Sulphur (S) has a beneficial effect on machinability. Small differences, such as those between 0.001% and 0.003% can have substantial effects on machinability. This effect is used in free machining steels. Sulphur content of around 0.25% is typical. Sulphur forms soft manganese sulfide (MnS) inclusions that will form a lubricating layer between the chip and the cutting edge. MnS will also improve the chip breakage. Lead (Pb) has a similar effect and is often used in combination with S in free machining steels at levels of around 0.25%.
Both positive and negative
Si, Al, Ca form oxide inclusions that increase wear. Inclusions in the steel have an important influence on the machinability, even though they represent very small percentages of the total composition. This influence can be both negative and positive. For example, aluminium (Al) is used to deoxidize the iron melt. However, aluminium forms hard abrasive alumina (Al2O3), which has a detrimental effect on machinability (compare the alumina-coating on an
insert). This negative effect can, however, be counteracted by adding Calcium (Ca), which will form a soft shell around the abrasive particles.
- Cast steel has a rough surface structure, which can include sand and slag, and places a high demand on the toughness on the cutting edge.

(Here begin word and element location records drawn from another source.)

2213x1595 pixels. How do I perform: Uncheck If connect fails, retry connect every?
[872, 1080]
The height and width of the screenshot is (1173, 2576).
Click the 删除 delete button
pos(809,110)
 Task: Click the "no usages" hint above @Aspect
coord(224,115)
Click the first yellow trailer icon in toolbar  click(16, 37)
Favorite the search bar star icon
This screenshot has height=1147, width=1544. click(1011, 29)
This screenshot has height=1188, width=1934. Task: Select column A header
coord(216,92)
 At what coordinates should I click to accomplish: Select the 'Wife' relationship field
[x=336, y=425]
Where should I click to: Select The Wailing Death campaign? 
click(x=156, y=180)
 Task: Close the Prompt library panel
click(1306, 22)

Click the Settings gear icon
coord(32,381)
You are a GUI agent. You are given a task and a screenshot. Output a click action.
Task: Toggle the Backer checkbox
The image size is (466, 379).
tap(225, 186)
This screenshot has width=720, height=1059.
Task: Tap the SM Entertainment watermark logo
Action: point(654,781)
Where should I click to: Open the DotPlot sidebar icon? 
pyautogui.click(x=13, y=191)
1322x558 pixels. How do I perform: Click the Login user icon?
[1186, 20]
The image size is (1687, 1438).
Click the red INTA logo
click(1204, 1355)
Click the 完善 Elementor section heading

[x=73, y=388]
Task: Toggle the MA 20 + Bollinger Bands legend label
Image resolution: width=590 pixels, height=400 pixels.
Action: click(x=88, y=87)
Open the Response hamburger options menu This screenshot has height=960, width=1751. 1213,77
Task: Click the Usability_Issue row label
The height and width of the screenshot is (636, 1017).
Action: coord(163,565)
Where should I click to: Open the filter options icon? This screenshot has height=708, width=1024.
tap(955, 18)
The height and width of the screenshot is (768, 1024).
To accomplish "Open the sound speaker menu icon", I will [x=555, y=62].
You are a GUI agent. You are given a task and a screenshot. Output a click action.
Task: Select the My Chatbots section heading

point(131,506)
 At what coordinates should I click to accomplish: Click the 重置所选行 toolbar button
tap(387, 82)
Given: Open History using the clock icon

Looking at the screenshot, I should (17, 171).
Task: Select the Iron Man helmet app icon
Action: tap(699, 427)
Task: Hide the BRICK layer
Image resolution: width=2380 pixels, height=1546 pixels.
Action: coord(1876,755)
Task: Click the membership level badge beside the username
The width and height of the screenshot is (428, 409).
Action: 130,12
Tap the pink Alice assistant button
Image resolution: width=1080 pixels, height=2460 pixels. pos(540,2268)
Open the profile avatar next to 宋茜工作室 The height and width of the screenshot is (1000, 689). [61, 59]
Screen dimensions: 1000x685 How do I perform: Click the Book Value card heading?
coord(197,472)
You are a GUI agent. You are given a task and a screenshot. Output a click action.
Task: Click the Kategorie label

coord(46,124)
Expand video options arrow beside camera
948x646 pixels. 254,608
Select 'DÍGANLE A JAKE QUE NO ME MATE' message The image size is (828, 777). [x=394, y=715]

- Rolled steel exhibits a fairly large grain size, which makes the structure uneven, causing variations in the cutting forces.
- Forged steel has a smaller grain size and is more uniform in structure, which generates fewer problems when cut.
Predominant uses include: constructional steel, structural steel, deep drawn and stamped products, pressure vessel steel, and a variety of cast steels. General uses include: axles, shafts, tubes, forgings and welded constructions (C<0.25%).
Difficulties in chip breaking and smearing tendencies (built-up edge) require special attention in low carbon steels (< 0.25%). High cutting speeds and sharp edges and/ or geometries, with a positive rake face and thin coated grades, will decrease the smearing tendencies. In turning, it is recommended that the depth of cut remains close to or bigger than the nose radius to improve chip breaking. In general, the machinability is very good for hardened steels, however, they tend to generate relatively large flank wear on the cutting edges.
Mo- and Cr-alloyed pressure vessel steels are used for higher temperatures. General uses include: axles, shafts, structural steels, tubes and forgings. Examples of components for the automotive industry are: con rods, cam shafts, cv-joints, wheel hubs, steering pinions.
Machinability for low alloyed steels depends on the alloy content and heat treatment (hardness). For all materials in the group, the most common wear mechanisms are crater and flank wear.
Hardened materials give higher heat in the cutting zone and can result in plastic deformation of the cutting edge.